The third feature can be expressed as a DL Safe rule (assuming safety restrictions on datatype atoms), e.g., the following DL safe rule expresses that `keyProperty` is a key property:

 keyProperty(X, Z), keyProperty(Y, Z) -> X = Y. 

Key properties can be restricted to certain classes, e.g., the following DL safe rule expresses that `keyProperty` is a key property for the class `aClass`:

 keyProperty(X, K),  keyProperty(Y, K), aClass(X), aClass(Y) -> X = Y. 

Simple and Compound Keys

In the above examples, we had a single key property. If we want several properties together to act as a key, we talk about compound keys. For example, assume we want to express that having the same SS# and being the same age (since, who knows, we might reuse SS# every year, or every generation) implies being the same individual (that is, we want to say that `ss` and `age` act as a compound key). We can do this using the following DL safe rule:

ss(X, K1), age(X, K2), ss(Y, K1), age(Y, K2) -> X = Y.

Rough details

Syntax

One specifies that a datatype property is a key for a certain class with a keyAxiom:

keyPropertyExpression := dataPropertyExpression |
   objectPropertyExpression
keyAxiom := 'KeyFor' '(' { annotation} keyPropertyExpression { keyPropertyExpression } description')'

With this one can declare both simple keys:

 KeyFor(hasSS Person)
Editor's Note: Ick, this syntax isn't perfectly clear. It should be read as "hasSS is a key for the class Person".

and compound keys:

KeyFor(hasId hasAge Person)

In the later case, two people are the same if their have the same age and id and, if we want (but we don't have to), we can think of hasId, hasAge being declared as bing functional elsewhere in our ontology.

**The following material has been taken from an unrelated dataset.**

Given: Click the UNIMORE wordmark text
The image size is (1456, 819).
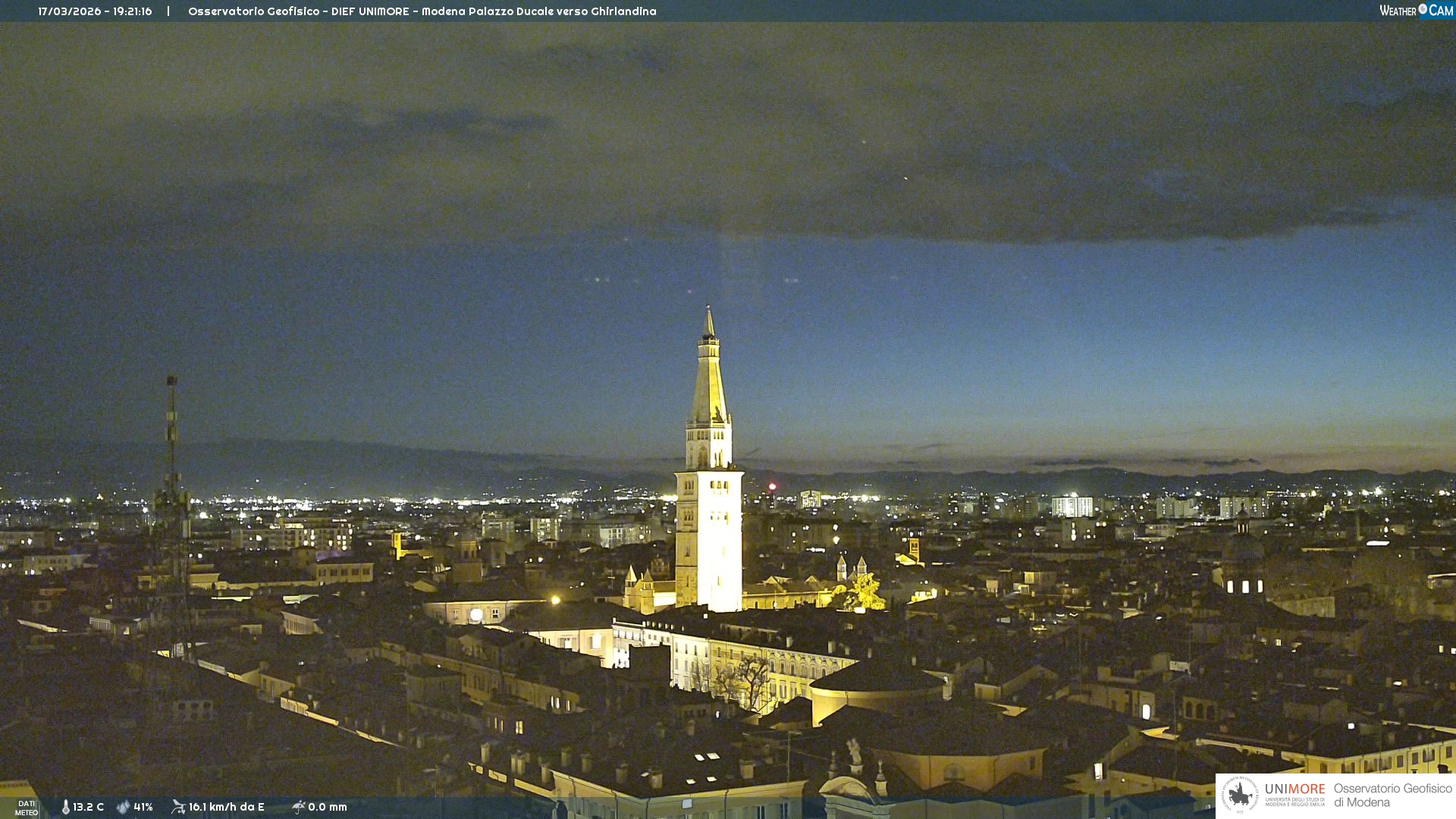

At the moment, we require that if there is only one property


RDF Mapping

For the RDF mapping, we reverse things a little bit. The class is in the subject position and we have a list of properties that make up the key. E.g.,

Person owl:hasKey (hasSS)

or

Person owl:hasKey (hasId, hasAge)

The list is, semantically speaking, unordered.

Semantics

The semantics of a key constraint

KeyFor (p1,...,pn, d1,...,dm,  C)

(where the pj are object properties and the dj are datatype properties) in an ontology O is defined as follows: in addition, for an interpretation I to be a model of O, I has to satisfy the following:

forall x,y:
          if
                 there exists z1,...zn,v1,...,vm such that:
                       C(x) and C(y) and HU(x) and HU(y) and HU(z1) and... HU(zn) and
                       p1(x,z1) and p1(y,z1) and ... pk(x,zk) and pk(y,zk) and
                       d1(x,v1) and d1(y,v1) and ...dm(x,vm) and dm(y,vm) 
          then 
                  x=y

where HU is a predicate holding of all elements of the Herbrand universe. That is, it holds of all individuals named in O.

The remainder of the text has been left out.